I think we should investigate the alternative approach, possibly even for 1.11 depending on how it works out. The dependence on Value order seems fraught with peril, and the alternative approach seems a lot cleaner.
We might even (for 1.12?) want to identify statements much earlier, instead of during AST to SSA translation. Many statements present in AST to SSA translation are part of lowering or ordering code, and aren't actually present in the source. It seems to me we should mark statements right after parsing, since that's the moment at which we have the closest correspondence to the input source. It'd also sidestep the AVARLIVE etc handling.
Nice find on the fuse change and rewrite rules! I'd like to find some way to programmatically detect order-dependence in the rewrite rules, so that we can start systematically fixing them. I don't have any simple ideas, though. (One complicated idea is to have a debug mode in which we do the following. Before rewriting, make a deep copy of a function, its blocks, and its values. Randomize block and value order. Rewrite. Make another deep copy, randomize again, and rewrite. Then use topological ordering to correlate blocks, and some kind of isomorphism to correlate values. Check whether the results are identical. If not, complain. Repeat.) Or alternatively switch to a more sophisticated rewrite rule generation engine.
I think we should send a CL soon to put back the line-number-as-last-resort scheduling heuristic, to shrink pclntab back, if feasible.
Why is pclntab part of TEXT? I'd expect it to be RODATA.
I'm a bit concerned that the rewrite rules might now be (mildly) quadratic. Note that for each Value changed we potentially do O(n) work as part of nextGoodStatementIndex. This could imaginably blow up for code that has many, many Values in a single Block. Unlikely, but still concerning.
I am mildly depressed by the number of sparse data structures we have. I wonder whether some judicious embedding/composition might help. (Or generics. :P) For later.

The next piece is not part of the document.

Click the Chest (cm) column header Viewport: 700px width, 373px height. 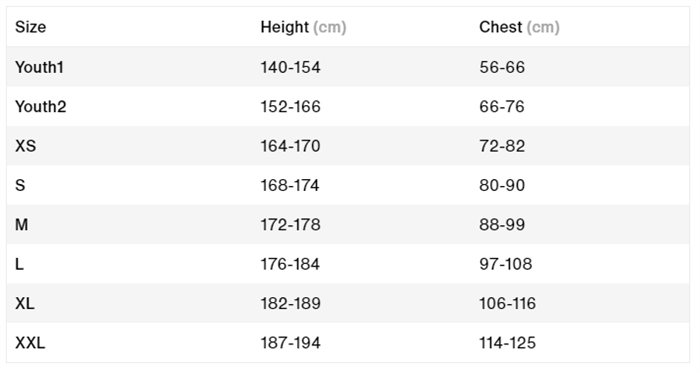519,27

It'd be nice to refactor the handling of APCDATA, AFUNCDATA, and ANOP into a function, which could then have nice docs attached to it explaining what is happening and why.
Can you avoid generating the liveOrderStmts slice if you're not going to use it, in liveValues? That might help with allocs.

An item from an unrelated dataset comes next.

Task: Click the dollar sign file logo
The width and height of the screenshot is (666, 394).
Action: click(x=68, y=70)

In fuse, should clear the tail of c.Values in the in-place case, to allow them to be GC'd. Also, if you make with the correct length instead of correct cap in the reallocate case, then you could copy in instead of appending in, in which case the copying in can be shared.
Can you move numberlines after "early phielim", and maybe "early copyelim"? That'd give it much less work to do, since those passes tend to significantly reduce the number of Values present.
Are we sure that numberlines isn't quadratic, for similar reasons as the rewrite rules above?
And with that list, I'm going to probably most disappear again for another couple of days. My apologies. :(
I could start on the alternative approach, since that is hoped-for for 1.12, but I think the order dependence is more annoying than fraught. I'm pretty sure the quadratic risk has been reduced after dealing with Austin's remarks; not 100% certain, but its result is now used for skip-ahead which I think fixes it.
pclntab is "s", whatever that is, and it might be the fault of the size command that it is considered text. I don't want to undo the line numbering change just for the sake of shrinking that table; that change is believed to make the numbering more accurate (for profiling purposes) relative to earlier compromise between debugging experience and profiling accuracy.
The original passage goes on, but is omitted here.